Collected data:
═══

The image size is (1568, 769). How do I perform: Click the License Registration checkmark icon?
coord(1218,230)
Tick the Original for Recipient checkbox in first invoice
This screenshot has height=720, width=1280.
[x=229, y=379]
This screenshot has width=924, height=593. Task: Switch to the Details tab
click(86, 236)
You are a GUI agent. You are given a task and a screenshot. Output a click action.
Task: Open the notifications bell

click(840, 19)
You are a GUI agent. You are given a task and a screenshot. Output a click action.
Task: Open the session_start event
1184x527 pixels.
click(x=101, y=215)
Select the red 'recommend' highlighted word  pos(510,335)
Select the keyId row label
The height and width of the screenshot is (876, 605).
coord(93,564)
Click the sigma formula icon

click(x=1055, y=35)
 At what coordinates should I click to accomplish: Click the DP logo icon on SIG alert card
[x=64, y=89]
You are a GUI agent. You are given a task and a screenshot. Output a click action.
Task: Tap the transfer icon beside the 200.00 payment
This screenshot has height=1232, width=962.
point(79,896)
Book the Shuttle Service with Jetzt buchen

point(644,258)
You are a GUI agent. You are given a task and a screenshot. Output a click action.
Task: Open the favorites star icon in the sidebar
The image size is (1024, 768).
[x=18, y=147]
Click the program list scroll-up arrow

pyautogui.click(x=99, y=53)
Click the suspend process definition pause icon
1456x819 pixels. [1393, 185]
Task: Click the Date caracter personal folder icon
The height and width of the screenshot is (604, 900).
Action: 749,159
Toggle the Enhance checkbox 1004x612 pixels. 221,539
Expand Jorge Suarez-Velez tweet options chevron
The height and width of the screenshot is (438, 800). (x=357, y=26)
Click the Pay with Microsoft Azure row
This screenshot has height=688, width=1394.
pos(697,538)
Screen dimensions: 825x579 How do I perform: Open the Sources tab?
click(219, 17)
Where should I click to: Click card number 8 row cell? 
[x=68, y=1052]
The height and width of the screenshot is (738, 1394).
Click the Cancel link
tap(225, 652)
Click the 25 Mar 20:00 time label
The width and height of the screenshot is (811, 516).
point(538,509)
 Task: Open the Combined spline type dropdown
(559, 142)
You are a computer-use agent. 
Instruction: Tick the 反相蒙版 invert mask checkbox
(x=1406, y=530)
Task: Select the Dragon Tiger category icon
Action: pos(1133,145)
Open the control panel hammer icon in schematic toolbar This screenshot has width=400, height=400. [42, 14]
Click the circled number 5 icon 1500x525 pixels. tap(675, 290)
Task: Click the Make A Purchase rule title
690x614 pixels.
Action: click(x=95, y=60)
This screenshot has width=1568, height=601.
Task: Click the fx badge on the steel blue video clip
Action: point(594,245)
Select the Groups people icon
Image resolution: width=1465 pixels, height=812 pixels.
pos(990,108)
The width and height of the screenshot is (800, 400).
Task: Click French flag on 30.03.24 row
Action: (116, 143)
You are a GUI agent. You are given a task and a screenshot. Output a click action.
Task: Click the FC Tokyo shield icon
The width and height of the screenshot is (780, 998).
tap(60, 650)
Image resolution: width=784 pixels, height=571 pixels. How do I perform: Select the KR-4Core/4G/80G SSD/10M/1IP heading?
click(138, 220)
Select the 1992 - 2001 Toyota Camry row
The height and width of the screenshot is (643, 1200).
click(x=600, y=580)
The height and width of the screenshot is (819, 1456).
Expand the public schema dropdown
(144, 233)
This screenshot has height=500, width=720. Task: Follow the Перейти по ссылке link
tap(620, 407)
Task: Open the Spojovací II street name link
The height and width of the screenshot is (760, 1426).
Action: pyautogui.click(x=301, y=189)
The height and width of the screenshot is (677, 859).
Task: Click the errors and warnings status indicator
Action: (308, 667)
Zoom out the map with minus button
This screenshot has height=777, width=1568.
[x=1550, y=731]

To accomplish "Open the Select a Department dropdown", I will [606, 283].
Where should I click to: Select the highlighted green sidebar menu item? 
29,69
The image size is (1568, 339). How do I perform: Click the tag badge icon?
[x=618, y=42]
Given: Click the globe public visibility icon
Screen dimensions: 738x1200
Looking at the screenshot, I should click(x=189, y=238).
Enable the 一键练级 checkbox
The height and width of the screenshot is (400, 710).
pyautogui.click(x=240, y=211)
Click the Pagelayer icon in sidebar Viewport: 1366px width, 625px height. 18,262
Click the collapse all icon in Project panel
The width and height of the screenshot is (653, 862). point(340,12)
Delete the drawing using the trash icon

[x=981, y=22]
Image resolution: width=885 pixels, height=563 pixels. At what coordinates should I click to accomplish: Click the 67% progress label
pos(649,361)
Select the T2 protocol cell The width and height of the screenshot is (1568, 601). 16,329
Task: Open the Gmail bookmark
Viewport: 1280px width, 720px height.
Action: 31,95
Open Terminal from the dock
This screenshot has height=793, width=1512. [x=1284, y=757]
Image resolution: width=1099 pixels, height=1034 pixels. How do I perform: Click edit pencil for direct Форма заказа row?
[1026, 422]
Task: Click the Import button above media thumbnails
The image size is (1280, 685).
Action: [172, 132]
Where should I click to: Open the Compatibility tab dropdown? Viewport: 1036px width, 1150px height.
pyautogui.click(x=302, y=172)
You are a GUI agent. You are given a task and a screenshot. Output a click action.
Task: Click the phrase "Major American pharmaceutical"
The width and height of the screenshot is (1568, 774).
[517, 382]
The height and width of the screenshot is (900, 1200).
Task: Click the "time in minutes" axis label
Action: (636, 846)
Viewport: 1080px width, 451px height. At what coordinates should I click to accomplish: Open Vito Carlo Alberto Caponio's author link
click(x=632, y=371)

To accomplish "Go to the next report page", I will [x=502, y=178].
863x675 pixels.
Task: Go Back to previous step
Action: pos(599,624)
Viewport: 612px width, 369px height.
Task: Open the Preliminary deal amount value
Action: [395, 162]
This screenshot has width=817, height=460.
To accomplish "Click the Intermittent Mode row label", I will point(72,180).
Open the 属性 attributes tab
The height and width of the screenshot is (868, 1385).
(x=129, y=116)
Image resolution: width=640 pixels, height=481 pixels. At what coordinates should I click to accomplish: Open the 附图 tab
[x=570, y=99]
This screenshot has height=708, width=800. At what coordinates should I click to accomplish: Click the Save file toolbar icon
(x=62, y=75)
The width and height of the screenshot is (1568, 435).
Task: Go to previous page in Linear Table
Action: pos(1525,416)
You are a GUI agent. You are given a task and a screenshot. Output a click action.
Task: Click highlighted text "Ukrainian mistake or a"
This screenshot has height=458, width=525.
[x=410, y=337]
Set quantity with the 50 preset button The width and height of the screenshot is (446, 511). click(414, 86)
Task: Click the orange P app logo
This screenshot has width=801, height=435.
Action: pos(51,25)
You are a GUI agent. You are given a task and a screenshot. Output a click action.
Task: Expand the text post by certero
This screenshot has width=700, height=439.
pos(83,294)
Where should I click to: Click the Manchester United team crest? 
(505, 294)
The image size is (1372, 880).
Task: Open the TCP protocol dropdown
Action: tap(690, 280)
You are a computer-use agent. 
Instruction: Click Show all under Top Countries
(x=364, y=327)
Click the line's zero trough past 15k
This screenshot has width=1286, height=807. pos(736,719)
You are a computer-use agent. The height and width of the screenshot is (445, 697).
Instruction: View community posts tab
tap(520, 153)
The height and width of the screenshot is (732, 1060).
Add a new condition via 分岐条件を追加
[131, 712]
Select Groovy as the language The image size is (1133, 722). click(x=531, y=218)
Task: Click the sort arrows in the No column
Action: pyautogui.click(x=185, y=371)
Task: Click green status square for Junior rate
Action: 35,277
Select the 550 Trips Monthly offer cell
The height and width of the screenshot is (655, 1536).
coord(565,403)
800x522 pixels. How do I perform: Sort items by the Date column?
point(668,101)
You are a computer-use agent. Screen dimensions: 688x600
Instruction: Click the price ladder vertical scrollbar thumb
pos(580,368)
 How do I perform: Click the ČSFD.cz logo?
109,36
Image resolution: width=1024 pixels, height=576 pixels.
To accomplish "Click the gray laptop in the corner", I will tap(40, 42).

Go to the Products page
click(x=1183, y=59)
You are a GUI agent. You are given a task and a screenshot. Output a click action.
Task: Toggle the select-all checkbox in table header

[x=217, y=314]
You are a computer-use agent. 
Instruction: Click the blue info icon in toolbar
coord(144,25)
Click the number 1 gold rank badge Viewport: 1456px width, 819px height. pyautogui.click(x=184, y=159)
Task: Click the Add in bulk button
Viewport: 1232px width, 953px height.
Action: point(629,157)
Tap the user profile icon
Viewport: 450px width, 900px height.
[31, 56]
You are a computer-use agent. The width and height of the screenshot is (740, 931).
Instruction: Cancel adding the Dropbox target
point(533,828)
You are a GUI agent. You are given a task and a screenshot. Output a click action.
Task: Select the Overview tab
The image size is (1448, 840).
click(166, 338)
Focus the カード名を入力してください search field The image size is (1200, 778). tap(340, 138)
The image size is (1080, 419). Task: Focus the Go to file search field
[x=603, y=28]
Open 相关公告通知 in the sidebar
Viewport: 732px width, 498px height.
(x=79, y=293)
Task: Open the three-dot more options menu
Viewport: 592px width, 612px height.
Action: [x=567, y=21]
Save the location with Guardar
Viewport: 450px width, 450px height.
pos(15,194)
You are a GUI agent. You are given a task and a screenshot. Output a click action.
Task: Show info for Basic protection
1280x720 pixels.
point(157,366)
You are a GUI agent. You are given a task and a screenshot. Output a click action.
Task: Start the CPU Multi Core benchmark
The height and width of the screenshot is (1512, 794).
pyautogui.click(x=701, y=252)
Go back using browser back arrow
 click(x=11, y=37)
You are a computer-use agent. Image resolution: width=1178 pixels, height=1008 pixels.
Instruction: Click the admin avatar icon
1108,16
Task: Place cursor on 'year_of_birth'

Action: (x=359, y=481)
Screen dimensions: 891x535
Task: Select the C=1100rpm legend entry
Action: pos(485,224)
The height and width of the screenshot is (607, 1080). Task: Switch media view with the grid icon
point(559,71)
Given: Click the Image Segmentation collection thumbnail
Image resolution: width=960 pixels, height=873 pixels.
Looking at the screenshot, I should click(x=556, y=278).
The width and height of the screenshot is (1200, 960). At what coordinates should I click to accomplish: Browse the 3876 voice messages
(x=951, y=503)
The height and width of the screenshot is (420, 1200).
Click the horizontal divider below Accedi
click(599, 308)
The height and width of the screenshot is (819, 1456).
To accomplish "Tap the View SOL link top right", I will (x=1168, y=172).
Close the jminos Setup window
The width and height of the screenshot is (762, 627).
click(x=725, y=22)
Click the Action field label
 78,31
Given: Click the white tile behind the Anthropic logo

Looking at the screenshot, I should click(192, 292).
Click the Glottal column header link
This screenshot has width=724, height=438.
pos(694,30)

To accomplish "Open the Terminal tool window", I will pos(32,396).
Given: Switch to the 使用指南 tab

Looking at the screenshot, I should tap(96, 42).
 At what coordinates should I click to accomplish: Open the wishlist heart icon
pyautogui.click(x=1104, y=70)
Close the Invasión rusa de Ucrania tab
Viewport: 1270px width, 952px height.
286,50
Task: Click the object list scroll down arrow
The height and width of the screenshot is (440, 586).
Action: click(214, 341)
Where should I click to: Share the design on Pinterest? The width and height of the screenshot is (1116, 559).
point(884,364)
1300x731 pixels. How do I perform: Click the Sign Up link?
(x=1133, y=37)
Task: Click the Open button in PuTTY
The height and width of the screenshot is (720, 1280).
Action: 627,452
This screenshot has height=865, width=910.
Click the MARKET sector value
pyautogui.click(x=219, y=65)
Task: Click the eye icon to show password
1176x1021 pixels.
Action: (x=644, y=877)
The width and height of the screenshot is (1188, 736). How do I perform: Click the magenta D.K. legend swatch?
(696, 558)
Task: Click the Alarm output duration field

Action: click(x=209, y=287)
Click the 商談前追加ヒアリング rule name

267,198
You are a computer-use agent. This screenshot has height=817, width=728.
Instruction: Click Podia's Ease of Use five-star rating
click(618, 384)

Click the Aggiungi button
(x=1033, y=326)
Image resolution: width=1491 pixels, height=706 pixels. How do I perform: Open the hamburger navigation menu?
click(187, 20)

═══

How many of the lines in the data above carry the word "window"? Say the number and nothing else.

▶ [Solved problem] 2